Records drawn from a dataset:

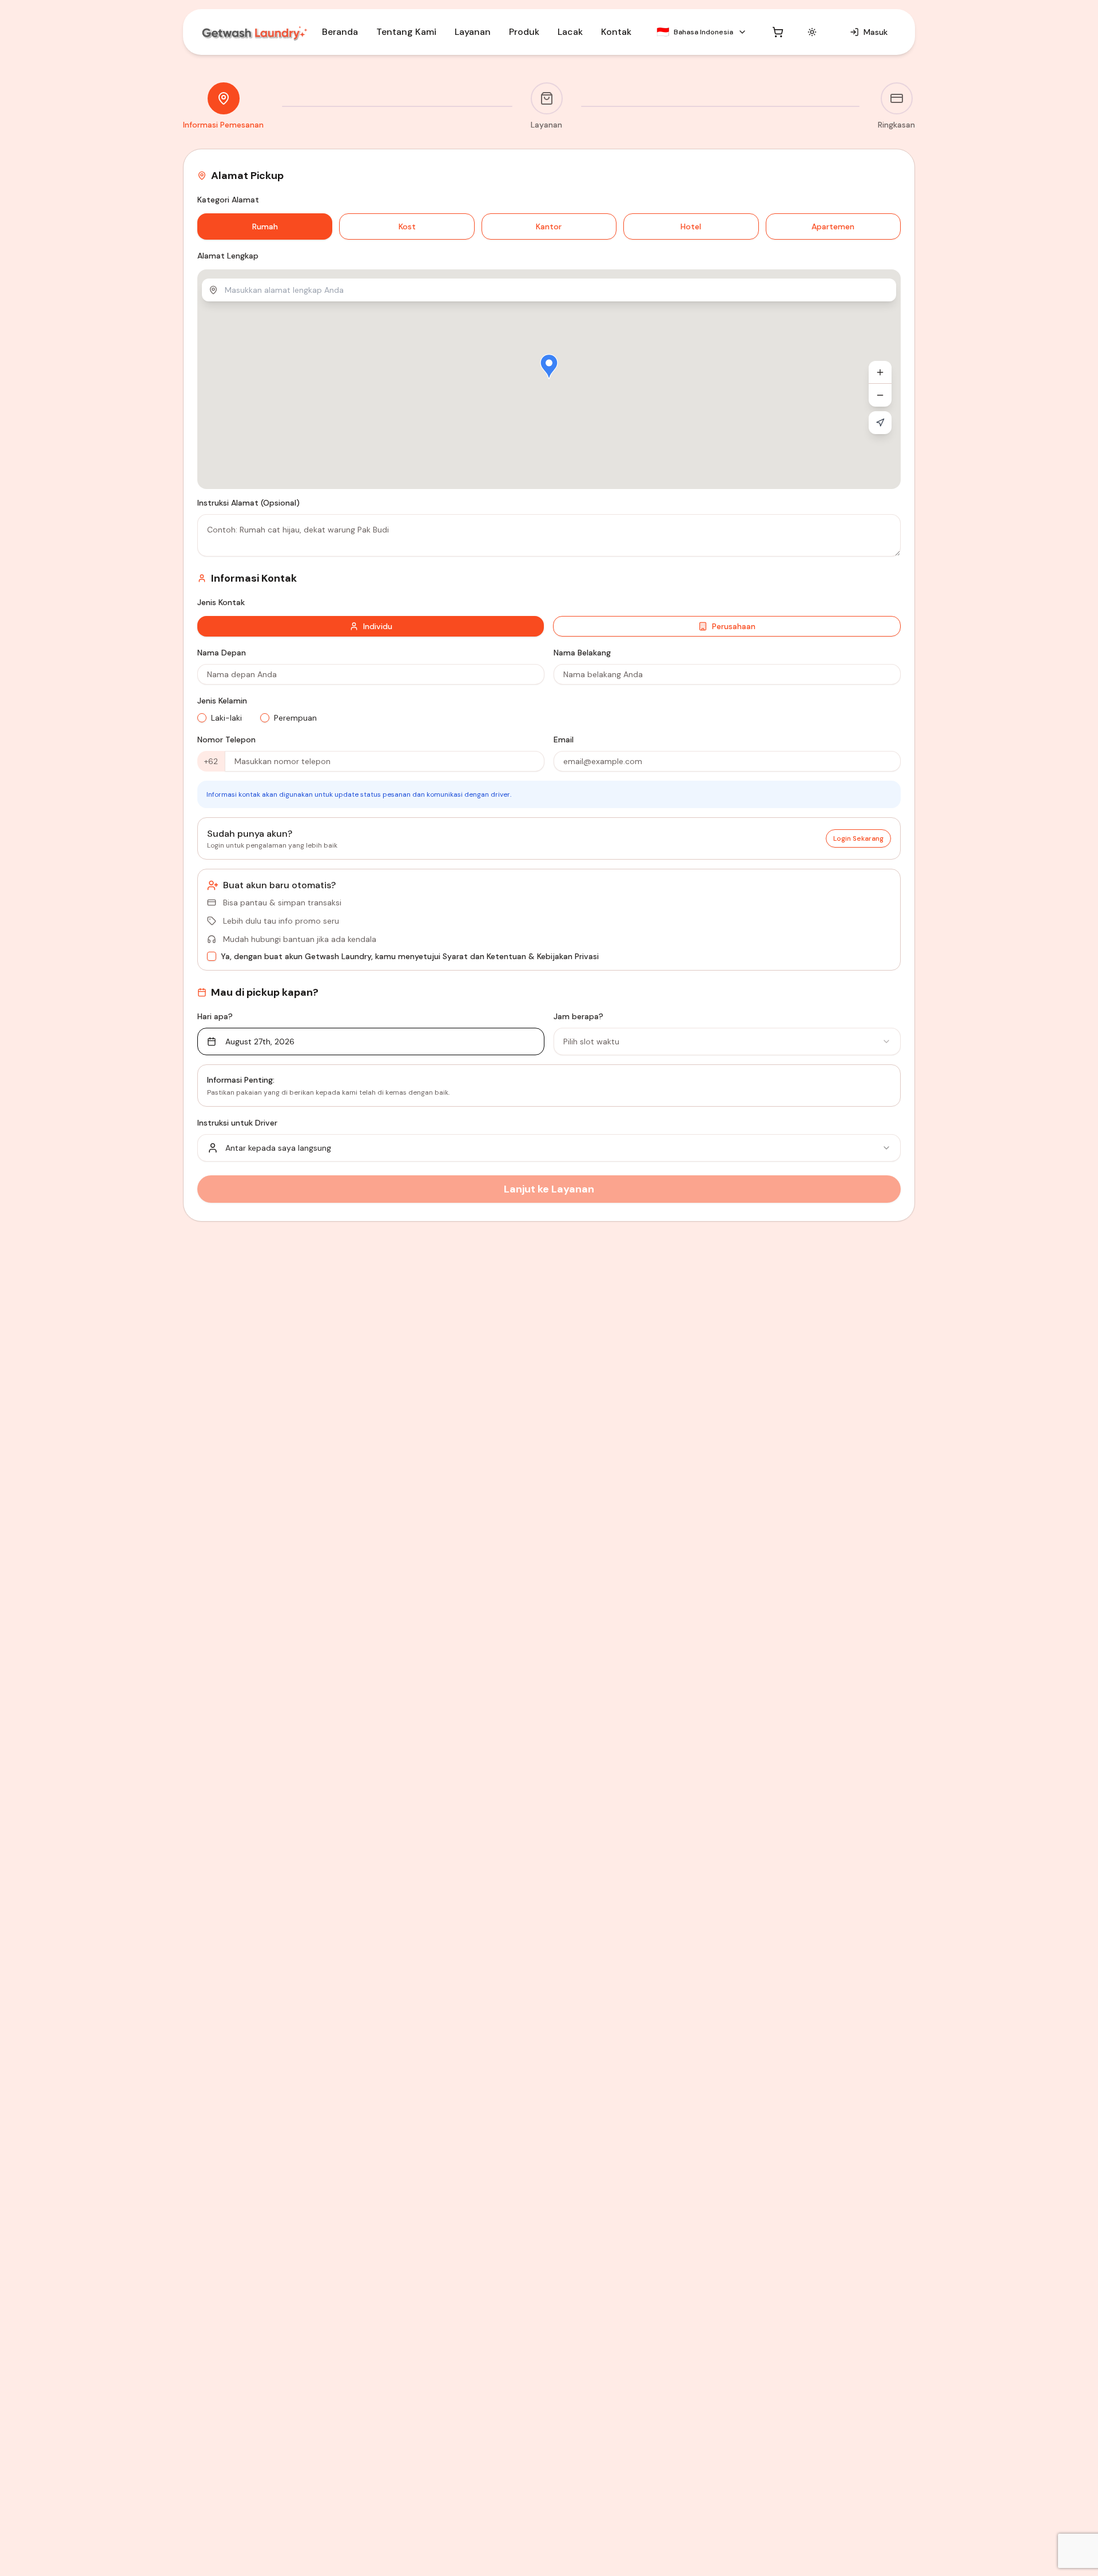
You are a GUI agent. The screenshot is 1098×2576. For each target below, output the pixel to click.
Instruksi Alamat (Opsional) (248, 503)
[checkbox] (211, 956)
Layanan (473, 32)
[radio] (201, 717)
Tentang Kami (406, 32)
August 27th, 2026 (260, 1041)
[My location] (880, 422)
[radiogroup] (370, 717)
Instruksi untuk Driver (237, 1123)
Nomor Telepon (226, 739)
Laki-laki (226, 718)
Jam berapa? (578, 1016)
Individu (377, 626)
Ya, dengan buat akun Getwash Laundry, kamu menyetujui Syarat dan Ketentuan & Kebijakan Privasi (410, 956)
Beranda (340, 32)
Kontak (616, 32)
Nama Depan (221, 652)
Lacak (570, 32)
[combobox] (727, 1041)
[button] (549, 366)
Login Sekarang (858, 838)
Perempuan (295, 718)
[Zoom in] (880, 372)
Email (564, 739)
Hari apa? (215, 1016)
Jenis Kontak (221, 602)
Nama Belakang (582, 652)
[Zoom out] (880, 395)
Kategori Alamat (228, 199)
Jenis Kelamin (222, 700)
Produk (524, 32)
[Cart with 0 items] (777, 32)
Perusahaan (733, 626)
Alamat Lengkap (227, 256)
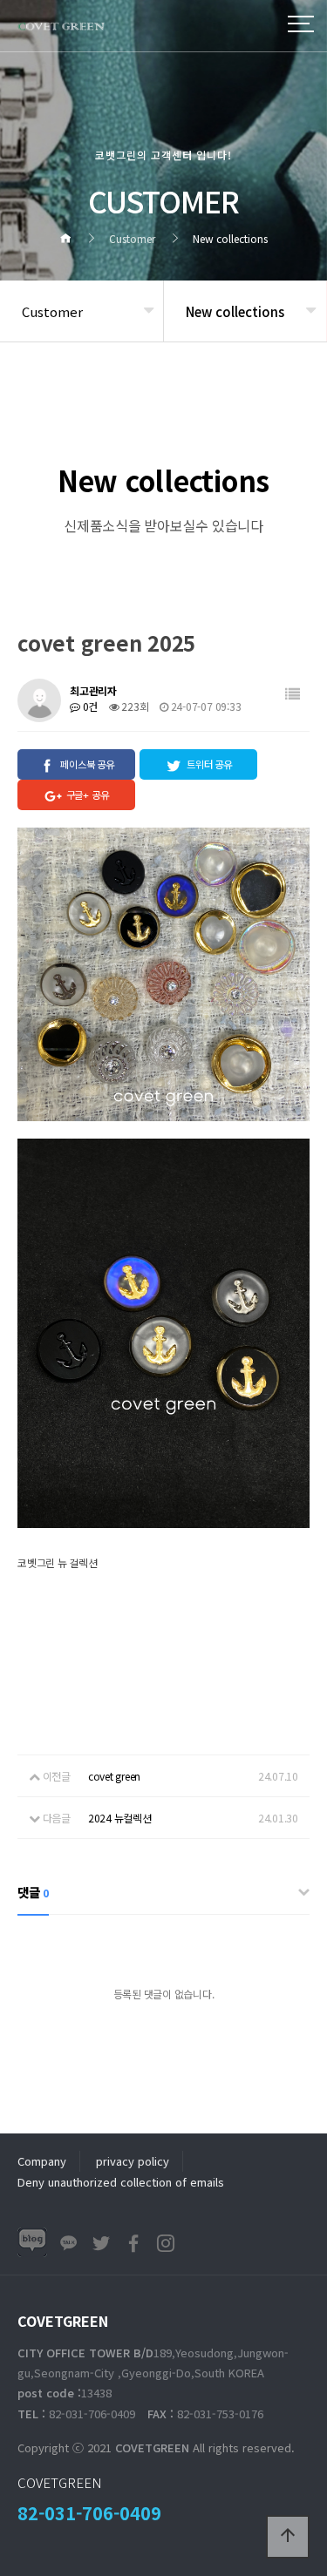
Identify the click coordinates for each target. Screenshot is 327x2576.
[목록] (292, 694)
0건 (89, 706)
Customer (52, 311)
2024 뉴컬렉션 (120, 1817)
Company (41, 2161)
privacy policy (132, 2161)
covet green (114, 1775)
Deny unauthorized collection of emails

_Your assignment_
Every line from the line containing "[combobox] (727, 1041)" through the line containing "Jenis Kelamin (222, 700)" in the records above must be retyped exactly. Leave out the rest.

_Task output_
[combobox] (727, 1041)
[button] (549, 366)
Login Sekarang (858, 838)
Perempuan (295, 718)
[Zoom in] (880, 372)
Email (564, 739)
Hari apa? (215, 1016)
Jenis Kontak (221, 602)
Nama Belakang (582, 652)
[Zoom out] (880, 395)
Kategori Alamat (228, 199)
Jenis Kelamin (222, 700)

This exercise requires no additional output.